The Maharashtra government has done well not to give in to pressure to rollback its decision to delist fruits and vegetables from the state’s Agriculture Produce Market Committee (APMC) Act. Delisting basically allows companies or traders to buy produce directly from farmers, rather than having to go through licensed middlemen in regulated APMC mandis. While farmers could always technically sell to anybody anywhere, this freedom, however, had little meaning when buyers did not have the same flexibility to bypass the mandis. The very fact that one needed a mandi license to be able to transact — and multiple licenses were required across different APMC jurisdictions within the same state — automatically limited the universe of buyers for the farmer. The only beneficiaries of such an arrangement were the mandi intermediaries, who pocketed a commission on each purchase simply by virtue of being middlemen between farmers and buyers.
It is unlikely that the Maharashtra government’s move will eliminate middlemen or mandis. Not many farmers, after all, have the resources or reach to strike deals on their own with corporates or retailers. Most would continue to load their oranges and pomegranates on to trucks owned by village or mandi-level aggregators. Agro-processors and retail chains are unlikely to fan out and set up collection centres all over the countryside. The previous Congress-NCP government in Maharashtra had, in fact, issued some 200 direct marketing licences for purchase of not just fruits and vegetables, but all farm produce. But most of these licences are dormant and the value of purchases undertaken against these is a fraction of the trade happening in the APMC mandis. The big corporate buyers, in all probability, would continue to source predominantly from intermediaries. The mandis, too, will retain their relevance because it isn’t easy to replicate the infrastructure — market yards, purchase centres, link roads, etc — many of them have created in remote towns.

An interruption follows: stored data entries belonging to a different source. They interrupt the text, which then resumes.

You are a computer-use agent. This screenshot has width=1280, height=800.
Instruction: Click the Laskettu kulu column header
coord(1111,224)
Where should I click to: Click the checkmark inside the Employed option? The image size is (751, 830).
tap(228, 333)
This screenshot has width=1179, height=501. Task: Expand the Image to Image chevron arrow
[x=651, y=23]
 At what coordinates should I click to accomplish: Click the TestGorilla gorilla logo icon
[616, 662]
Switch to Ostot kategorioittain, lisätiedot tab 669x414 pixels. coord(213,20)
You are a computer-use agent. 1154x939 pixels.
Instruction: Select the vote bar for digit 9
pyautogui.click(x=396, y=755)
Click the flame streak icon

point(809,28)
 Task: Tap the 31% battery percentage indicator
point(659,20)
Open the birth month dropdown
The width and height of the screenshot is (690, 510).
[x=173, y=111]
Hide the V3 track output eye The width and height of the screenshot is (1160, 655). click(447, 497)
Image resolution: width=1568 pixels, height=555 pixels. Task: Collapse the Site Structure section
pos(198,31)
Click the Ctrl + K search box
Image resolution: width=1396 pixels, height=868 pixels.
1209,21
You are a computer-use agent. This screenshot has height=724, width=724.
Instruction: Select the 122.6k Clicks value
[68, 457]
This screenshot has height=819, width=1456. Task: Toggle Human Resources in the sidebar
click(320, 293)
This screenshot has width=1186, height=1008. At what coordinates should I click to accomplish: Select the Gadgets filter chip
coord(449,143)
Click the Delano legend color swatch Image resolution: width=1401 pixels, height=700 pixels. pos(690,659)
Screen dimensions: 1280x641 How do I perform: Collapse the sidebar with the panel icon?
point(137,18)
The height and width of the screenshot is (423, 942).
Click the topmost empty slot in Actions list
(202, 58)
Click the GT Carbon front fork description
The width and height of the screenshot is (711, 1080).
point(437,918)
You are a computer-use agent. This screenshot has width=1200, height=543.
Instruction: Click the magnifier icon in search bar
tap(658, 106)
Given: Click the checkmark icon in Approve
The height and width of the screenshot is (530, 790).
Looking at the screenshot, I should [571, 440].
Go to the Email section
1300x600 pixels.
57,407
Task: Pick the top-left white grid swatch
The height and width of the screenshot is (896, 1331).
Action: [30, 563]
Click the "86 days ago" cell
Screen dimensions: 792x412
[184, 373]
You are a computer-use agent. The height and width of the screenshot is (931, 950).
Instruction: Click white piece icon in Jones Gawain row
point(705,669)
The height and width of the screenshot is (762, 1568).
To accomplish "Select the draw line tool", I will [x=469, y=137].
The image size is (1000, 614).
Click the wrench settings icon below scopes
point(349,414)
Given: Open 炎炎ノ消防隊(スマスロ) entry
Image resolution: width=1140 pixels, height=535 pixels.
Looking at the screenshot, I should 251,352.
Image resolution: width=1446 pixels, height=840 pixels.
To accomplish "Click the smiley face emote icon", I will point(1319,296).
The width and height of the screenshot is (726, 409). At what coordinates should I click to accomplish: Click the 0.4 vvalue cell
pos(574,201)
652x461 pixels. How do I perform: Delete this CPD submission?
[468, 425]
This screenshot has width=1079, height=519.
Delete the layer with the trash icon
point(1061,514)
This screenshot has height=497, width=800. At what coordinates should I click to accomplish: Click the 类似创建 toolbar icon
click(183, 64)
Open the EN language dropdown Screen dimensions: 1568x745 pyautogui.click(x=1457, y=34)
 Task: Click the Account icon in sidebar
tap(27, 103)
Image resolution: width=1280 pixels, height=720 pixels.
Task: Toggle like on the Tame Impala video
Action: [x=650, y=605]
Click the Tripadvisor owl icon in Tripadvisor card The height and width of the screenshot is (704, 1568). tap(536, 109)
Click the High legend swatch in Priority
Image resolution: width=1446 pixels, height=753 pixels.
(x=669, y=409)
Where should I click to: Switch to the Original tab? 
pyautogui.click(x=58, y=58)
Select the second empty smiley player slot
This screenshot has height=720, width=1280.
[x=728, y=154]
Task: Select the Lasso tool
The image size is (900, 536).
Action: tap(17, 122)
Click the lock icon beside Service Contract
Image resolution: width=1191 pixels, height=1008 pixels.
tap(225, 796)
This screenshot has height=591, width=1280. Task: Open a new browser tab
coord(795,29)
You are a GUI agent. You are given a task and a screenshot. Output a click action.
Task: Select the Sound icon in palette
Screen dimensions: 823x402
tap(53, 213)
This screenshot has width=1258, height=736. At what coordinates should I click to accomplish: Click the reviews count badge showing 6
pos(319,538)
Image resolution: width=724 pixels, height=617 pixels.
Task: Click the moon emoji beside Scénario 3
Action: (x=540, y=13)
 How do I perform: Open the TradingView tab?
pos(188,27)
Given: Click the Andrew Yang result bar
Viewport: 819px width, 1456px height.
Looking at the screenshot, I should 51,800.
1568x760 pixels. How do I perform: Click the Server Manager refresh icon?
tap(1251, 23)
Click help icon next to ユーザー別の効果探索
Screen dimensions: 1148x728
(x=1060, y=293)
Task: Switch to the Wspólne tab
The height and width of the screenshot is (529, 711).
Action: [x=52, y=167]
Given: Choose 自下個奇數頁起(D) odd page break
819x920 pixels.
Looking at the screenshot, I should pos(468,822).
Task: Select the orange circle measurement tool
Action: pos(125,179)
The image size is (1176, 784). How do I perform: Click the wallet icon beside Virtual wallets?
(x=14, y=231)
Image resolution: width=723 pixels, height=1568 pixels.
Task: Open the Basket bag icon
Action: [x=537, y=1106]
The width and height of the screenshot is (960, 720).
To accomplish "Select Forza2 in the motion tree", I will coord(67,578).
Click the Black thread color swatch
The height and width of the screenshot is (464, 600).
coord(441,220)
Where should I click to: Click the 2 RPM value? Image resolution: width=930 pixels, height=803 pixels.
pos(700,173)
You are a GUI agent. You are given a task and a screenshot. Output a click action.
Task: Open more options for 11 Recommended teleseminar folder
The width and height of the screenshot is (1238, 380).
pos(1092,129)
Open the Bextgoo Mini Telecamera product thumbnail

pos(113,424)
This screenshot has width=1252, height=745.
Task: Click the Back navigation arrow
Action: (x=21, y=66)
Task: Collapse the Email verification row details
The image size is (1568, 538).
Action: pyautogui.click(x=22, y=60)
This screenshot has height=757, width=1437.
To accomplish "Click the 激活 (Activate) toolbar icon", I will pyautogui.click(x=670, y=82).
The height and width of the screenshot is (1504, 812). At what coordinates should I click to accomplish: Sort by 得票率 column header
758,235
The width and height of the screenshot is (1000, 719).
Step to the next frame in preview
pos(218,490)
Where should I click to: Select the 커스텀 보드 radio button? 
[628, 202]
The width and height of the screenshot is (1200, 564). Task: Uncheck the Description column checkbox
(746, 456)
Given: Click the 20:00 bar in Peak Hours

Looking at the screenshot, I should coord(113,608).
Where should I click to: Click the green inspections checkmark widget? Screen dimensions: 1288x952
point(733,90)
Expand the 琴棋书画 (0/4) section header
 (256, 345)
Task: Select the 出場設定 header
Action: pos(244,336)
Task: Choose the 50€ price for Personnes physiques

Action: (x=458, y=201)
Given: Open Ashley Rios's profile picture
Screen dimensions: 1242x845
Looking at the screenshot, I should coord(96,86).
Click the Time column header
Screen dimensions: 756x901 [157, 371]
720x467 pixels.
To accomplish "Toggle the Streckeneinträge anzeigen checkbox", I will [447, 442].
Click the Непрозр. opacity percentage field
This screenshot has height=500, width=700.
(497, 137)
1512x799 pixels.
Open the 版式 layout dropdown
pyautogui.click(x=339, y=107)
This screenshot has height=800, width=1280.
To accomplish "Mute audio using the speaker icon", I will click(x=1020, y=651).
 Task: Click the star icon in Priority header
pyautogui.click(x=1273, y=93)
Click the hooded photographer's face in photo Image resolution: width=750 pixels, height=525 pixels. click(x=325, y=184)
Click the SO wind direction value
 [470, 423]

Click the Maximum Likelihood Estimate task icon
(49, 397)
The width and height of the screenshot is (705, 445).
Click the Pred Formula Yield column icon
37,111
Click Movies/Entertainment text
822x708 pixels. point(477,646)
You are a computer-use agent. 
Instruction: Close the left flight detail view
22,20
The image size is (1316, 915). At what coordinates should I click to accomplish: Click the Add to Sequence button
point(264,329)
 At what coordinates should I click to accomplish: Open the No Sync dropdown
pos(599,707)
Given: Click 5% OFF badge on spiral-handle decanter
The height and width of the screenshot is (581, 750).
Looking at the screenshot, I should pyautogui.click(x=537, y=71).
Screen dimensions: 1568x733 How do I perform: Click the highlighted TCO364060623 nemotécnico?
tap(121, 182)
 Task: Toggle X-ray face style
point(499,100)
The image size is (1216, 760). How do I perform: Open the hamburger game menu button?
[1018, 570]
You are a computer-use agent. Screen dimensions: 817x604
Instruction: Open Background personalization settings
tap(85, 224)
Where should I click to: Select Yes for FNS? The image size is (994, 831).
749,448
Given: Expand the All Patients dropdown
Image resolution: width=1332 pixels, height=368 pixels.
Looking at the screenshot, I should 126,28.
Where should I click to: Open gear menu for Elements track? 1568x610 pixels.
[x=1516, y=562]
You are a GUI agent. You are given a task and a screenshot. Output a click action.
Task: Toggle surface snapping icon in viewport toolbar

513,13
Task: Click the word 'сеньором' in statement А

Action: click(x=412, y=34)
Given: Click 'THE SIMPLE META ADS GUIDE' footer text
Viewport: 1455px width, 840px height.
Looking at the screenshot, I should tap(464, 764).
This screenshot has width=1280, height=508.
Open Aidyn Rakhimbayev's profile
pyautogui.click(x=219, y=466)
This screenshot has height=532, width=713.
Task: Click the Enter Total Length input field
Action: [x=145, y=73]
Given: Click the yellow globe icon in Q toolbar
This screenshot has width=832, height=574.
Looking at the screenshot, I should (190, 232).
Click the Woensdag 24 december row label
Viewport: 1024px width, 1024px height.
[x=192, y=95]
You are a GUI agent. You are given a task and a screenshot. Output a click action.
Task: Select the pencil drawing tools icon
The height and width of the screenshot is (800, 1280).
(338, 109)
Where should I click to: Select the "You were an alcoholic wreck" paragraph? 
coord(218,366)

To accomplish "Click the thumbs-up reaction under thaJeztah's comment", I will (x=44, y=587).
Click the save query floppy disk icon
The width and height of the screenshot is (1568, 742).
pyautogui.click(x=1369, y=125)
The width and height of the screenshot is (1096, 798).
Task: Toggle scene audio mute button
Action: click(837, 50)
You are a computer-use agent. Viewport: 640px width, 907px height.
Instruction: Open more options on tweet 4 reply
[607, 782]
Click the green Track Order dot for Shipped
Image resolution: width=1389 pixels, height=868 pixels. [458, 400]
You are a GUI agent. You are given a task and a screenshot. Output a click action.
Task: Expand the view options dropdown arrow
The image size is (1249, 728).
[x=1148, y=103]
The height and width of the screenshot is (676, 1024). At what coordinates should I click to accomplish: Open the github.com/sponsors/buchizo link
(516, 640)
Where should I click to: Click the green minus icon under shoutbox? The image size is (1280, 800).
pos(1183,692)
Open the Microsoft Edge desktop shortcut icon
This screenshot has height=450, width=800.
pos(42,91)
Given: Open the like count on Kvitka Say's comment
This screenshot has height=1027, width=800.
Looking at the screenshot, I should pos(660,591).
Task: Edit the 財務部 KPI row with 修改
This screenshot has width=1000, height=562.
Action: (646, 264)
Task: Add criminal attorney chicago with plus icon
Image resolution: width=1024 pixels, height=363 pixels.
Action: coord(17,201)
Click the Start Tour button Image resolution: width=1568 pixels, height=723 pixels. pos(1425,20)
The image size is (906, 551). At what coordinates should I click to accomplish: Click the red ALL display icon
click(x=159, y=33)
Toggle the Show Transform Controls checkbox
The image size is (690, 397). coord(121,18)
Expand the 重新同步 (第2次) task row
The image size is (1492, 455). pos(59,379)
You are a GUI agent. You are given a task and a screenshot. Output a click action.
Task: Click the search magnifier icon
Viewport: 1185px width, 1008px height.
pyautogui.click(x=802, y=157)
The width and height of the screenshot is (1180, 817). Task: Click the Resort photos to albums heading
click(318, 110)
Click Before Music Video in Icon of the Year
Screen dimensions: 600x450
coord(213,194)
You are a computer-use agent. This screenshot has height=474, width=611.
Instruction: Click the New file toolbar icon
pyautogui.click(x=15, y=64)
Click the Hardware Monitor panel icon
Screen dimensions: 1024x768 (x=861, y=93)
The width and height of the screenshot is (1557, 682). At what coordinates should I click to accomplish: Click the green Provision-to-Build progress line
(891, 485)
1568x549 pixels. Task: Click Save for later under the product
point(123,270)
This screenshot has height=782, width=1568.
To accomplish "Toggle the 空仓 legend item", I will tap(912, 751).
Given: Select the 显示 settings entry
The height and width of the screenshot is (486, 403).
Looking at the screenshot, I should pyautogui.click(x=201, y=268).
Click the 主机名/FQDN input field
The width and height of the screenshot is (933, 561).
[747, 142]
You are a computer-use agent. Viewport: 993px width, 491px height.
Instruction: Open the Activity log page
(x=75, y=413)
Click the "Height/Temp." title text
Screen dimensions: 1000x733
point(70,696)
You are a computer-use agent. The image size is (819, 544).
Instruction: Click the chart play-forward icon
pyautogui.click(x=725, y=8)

The reform that Maharashtra has now implemented is not about middlemen or mandis, but about dismantling monopolies. Corporates today are reluctant to deal with several thousands of fragmented producers. But if farmers were to increasingly resort to aggregating their own produce through cooperatives and self-help groups, the same corporates may see the transaction costs of direct purchases through these organisations falling to even below the commission fees being paid to mandi agents. A part of these savings they may well pass on to farmers. Such a process should be enabled, for which giving producers and buyers the option of transacting both inside and outside the mandi is a first step.